Pénal - Procédure pénale
23/09/2016
Le Conseil constitutionnel, saisi d'une QPC, sur la constitutionnalité de la transaction par OPJ.
Le Conseil constitutionnel a été saisi le 29 juin 2016, par le Conseil d’État (CE, 27 juin 2016, n° 395321), d’une question prioritaire de constitutionnalité posée pour le Syndicat de la magistrature et le Syndicat des avocats de France, relative à la conformité aux droits et libertés que la Constitution garantit de l’article 41-1-1 du Code de procédure pénale (et de l’article L. 132-10-1 du Code de la sécurité intérieure), dans sa rédaction issue de la loi du 15 août 2014 relative à l’individualisation des peines et renforçant l’efficacité des sanctions pénales (L. 15 août 2014, n° 2014-896, JO 17 août, art. 35).
 
Les syndicats requérants soutenaient que ces dispositions méconnaissent le droit à un procès équitable et les droits de la défense garantis par l’article 16 de la Déclaration des droits de l’homme et du citoyen de 1789, ainsi que le droit au respect de la présomption d’innocence reconnu par l’article 9 de cette Déclaration. Ils soutenaient également que ces dispositions portent atteinte à l’article 34 de la Constitution et au principe de « légalité procédurale » qui découlerait des articles 8 et 9 de la Déclaration de 1789.

 
  • Grief tiré de la méconnaissance des exigences résultant de l’article 16 de la Déclaration de 1789


Le Conseil constitutionnel estime, en premier lieu, que contrairement à ce que soutiennent les syndicats requérants, les dispositions relatives à la consignation d’une somme d’argent en vue de garantir le paiement de l’amende transactionnelle ne confèrent pas à cette dernière un caractère exécutoire, puisque l’auteur de l’infraction peut toujours, même après l’homologation, refuser d’acquitter la somme due.
La circonstance que le décret pris en application des dispositions contestées aurait conféré un tel caractère exécutoire à la mesure transactionnelle en prévoyant que la consignation valait paiement, une fois la transaction homologuée, ne saurait à cet égard être prise en compte, dans l’exercice de son contrôle, par le Conseil constitutionnel.

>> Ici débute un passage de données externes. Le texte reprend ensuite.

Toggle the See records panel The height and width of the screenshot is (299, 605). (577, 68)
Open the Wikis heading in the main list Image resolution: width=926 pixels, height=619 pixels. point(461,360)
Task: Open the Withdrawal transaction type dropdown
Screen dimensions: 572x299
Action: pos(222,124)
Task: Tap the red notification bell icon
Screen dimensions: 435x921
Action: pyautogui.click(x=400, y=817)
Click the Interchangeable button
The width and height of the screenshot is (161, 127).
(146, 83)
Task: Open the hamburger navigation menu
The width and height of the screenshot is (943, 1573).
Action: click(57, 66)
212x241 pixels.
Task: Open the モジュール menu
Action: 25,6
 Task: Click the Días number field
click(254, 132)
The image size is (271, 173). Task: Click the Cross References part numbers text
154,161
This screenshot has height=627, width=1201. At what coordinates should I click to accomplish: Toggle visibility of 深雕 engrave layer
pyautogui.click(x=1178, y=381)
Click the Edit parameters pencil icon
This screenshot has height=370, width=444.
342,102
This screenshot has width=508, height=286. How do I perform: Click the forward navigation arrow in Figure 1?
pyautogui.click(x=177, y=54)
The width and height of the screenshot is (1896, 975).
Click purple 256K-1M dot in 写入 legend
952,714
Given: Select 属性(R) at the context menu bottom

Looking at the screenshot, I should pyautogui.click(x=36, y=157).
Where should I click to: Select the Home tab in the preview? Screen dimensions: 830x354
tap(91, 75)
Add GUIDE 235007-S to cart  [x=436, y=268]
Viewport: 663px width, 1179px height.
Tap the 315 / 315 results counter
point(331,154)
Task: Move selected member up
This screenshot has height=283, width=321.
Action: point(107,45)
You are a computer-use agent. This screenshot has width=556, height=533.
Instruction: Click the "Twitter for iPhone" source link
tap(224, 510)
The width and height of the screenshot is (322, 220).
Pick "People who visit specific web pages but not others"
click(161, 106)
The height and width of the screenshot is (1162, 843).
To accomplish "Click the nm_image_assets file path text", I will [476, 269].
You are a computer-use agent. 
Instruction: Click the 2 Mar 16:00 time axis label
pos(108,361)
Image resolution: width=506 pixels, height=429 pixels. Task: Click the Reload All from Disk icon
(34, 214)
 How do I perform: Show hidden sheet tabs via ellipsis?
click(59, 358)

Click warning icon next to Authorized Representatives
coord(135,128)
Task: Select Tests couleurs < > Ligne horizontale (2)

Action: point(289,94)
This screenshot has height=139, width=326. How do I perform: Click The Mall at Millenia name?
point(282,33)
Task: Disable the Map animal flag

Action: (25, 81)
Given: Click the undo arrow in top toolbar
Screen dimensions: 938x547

Il considère ensuite, en second lieu, pour que les droits de la défense soient assurés dans le cadre d’une procédure de transaction ayant pour objet l’extinction de l’action publique, la procédure de transaction doit reposer sur l’accord libre et non équivoque, avec l’assistance éventuelle de son avocat, de la personne à laquelle la transaction est proposée.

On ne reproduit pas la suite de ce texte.